Now, I see from finding the link to the first time I wrote about the waste of time that is video games, that I wrote about this first last New Year. It stands to reason we meet the Ghost of Old Years Past at this time.
The Courtyard
Originally inspired by the ‘character journal’ Ben Franklin describes in his biography, I keep a journal. First instituted to track moral indiscretions circa 2004, it has gone through innumerable changes since. As this year marks that project’s twentieth, I thought I’d say something about it.
Journals too often degenerate to omphaloskeptical egotism. ‘Dear Dairy, today I just felt…’ Certainly my entries often degenerate in this way, and journaling for me has in the past been almost entirely an exercise in self-regard. Then again – I feel as if these letters too often degenerate in that same way. This paragraph certainly has.
And yet few habits have helped me quite so much as journaling. So I recommend it to you now. Not that habit of omphaloskepsis – mind – but the habit of writing, recording thoughts and ideas and (most important of all) goals. Writing out one’s thoughts allows a man to ‘voice’ them without the cheating or fudging that so often happens when ideas have not orthography’s body. And setting future goals allows (at a minimum) one to see the cavern between thought and action – again, without the fudging or happy self-talk that can so often happen when looks back at past thoughts without physical receipts.
The many iterations of my journal need not be recited, and I probably couldn’t remember half of them anyway. But the tool I have found to keep my keel relatively even and my rutter pointed North is to write six-month goals. Over those six months I will track those goals and, at the end of them, see how I’ve done. After doing a retrospective, I will directly make a new set of goals for the next six months.
Am I making this clear?
Let’s get to brass tacks. On Sunday, December 31st, I will sit down at our dining table and open my journal back to around July 1st (whenever that Sunday was). There I have recorded six different aspects of my life: my intimate family, the wider family, friends, health, my career, and my own self. Within these six aspects, I have listed one habit to start and one vice to stop.
These are generally deceptively simple. In ‘Intimate’, I have a goal of starting a Morning Time routine, à la Cindy Rollins. And though I continue to think this sounds like the work of a moment, a mere decision easily accomplished, I also have managed to corral us only enough to have regular Morning Times this past week. And then my success is largely an artifact of jetlag and the girls waking shortly after six in the morning.
(As proof, in the week after I first wrote the paragraph above, Morning Time has fallen apart as the girls wake up past eight.)
In ‘Friends’, I wanted to start responding to texts within the first day I receive them (whereas it could take weeks formally). Happily, I mostly accomplished this one. But meanwhile, in ‘Health’, I wanted to top slouching, for I have a back far too bent for a man my age. I… did not do this. I attended to it for perhaps only the first month after the dedication and then dropped it almost entirely.

[Entries pointing to text and elements]
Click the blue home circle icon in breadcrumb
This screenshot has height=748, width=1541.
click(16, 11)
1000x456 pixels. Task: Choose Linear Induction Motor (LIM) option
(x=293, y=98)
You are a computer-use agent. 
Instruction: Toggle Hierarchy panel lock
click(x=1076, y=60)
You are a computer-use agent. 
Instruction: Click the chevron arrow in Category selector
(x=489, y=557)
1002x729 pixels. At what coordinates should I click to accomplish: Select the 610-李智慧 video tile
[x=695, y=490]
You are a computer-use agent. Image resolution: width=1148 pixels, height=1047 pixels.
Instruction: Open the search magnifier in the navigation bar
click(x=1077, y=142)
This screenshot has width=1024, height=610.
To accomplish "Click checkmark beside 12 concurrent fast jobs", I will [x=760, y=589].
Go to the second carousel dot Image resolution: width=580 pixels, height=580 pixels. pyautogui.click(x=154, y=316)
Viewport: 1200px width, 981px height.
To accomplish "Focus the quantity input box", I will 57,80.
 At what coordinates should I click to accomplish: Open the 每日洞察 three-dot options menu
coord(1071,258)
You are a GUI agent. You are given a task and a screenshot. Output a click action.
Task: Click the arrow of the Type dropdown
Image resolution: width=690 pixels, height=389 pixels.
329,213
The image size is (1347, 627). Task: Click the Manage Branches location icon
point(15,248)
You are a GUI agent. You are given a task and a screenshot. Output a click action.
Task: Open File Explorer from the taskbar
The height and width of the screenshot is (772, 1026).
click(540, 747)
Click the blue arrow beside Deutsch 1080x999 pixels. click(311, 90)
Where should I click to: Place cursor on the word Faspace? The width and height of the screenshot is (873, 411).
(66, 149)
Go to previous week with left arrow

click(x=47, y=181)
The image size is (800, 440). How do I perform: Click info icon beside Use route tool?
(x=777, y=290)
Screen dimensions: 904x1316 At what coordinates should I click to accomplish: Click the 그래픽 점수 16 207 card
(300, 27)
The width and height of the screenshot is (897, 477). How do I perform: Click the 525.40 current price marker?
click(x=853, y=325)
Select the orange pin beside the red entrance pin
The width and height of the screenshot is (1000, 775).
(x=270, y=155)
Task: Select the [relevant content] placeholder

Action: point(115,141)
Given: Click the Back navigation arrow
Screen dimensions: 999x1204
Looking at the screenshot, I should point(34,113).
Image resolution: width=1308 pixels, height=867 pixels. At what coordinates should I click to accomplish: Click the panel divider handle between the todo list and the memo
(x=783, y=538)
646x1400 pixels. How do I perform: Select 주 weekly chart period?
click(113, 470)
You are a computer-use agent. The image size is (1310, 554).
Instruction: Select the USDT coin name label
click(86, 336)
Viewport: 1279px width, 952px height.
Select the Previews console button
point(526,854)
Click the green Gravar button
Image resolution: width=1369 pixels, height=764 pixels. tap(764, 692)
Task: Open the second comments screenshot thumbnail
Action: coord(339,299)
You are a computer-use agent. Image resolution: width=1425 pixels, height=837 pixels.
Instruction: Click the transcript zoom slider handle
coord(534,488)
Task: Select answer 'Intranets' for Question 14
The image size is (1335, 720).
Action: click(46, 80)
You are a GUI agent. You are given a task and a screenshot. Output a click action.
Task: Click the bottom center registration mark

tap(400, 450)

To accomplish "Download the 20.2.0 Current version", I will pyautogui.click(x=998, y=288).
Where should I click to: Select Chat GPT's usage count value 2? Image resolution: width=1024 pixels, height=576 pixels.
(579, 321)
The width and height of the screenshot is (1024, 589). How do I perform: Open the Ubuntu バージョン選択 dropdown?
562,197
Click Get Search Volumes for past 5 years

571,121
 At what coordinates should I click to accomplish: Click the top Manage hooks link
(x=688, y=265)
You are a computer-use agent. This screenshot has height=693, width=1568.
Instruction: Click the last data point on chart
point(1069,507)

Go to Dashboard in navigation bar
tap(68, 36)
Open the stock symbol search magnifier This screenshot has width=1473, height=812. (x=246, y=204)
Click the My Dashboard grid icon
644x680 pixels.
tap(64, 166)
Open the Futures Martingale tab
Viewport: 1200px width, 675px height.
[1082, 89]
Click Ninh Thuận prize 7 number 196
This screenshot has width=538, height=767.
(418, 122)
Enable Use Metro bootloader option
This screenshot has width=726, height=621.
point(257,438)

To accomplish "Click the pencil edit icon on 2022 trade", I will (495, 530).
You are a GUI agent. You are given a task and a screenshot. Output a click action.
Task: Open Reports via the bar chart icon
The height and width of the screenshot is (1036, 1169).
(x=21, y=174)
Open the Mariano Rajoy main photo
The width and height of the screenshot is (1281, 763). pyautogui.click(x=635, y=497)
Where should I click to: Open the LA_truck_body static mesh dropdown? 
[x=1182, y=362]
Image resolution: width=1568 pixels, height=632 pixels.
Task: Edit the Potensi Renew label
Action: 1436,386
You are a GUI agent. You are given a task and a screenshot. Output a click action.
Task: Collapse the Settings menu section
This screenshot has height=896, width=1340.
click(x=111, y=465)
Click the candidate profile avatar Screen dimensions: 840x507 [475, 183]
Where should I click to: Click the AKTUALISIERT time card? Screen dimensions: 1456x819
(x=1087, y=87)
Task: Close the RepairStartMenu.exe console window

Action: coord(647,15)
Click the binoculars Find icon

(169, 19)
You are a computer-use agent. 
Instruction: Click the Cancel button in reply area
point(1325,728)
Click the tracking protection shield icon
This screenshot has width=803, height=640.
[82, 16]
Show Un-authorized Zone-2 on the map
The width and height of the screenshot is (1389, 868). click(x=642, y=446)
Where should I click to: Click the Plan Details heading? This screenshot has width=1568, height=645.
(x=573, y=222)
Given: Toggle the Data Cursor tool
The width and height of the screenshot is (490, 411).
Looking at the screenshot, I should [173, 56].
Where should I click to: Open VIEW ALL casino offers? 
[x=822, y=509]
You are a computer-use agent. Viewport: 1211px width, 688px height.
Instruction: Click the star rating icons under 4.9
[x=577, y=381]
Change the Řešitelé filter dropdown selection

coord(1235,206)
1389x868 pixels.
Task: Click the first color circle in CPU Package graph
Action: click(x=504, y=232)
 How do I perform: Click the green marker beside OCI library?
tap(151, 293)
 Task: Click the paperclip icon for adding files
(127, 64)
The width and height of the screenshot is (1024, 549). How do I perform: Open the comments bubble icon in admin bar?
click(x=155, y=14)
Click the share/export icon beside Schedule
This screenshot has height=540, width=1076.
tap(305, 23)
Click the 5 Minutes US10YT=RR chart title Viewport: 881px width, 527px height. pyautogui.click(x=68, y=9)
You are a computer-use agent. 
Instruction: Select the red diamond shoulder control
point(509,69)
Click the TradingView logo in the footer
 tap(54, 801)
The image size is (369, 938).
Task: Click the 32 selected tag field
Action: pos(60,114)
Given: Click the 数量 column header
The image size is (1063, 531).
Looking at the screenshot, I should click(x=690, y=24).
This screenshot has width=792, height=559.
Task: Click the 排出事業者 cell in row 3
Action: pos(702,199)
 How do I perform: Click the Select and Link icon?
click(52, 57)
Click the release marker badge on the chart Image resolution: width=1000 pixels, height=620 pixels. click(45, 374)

Things to do |
[1] Rework the passage on journaling, everything from "The Courtyard" down to "something about it.", so that "Benjamin Franklin" stands in place of "Ben Franklin".
[2] In the passage on journaling, what goal is listed under ‘Intimate’?
[3] Carry the passage on journaling forward from the point where it stops.

Exercise results |
[1]
The Courtyard
Originally inspired by the ‘character journal’ Benjamin Franklin describes in his biography, I keep a journal. First instituted to track moral indiscretions circa 2004, it has gone through innumerable changes since. As this year marks that project’s twentieth, I thought I’d say something about it.

[2] Starting a Morning Time routine, à la Cindy Rollins.

[3]
This Sunday, I will go over all ten to see how I did these last six months. Then I will make goals for the next six months, preserving many of these same goals no doubt but dropping those goals which have either become irrelevant or those which I’ve largely made habit. (It need not be perfect! Indeed, it won’t be.) Over the next six months, I’m thinking of increasing my two habits, one to start and one to stop, to those two habits plus another either to start or stop. Whether I increase my effort will largely depend on how well I’ve accomplished those ten.
I offer you this look not to mimic but as an example. My journal did not always look like this. Just before the present format I’ve here outlined, originally started back when I was still single, I used to list between four and seven goals to “accomplish” within each of those six spheres of life. I’d set for myself the task of calling friends once a month or perhaps twice during the six-month period. I’d set a goal for how many days a week I’d workout, or walk. I’d set goals for how many short stories I’d write, how far through my novel I’d get, how many books a week I’d read.
This helped marvelously in making me “productive”, and it even improved my industry, though my diligence had to wait until I married and had children. If that sounds like it may help, go for it. But perhaps you need not clutter your life with more activity, as I no longer need to clutter mine. Indeed, this entire last year was spent on about five hours of sleep, too much caffeine, and racehorse work from dawn till well after dusk. I intend to get more sleep next year (though I doubt I will in the second half of the year – more on that later).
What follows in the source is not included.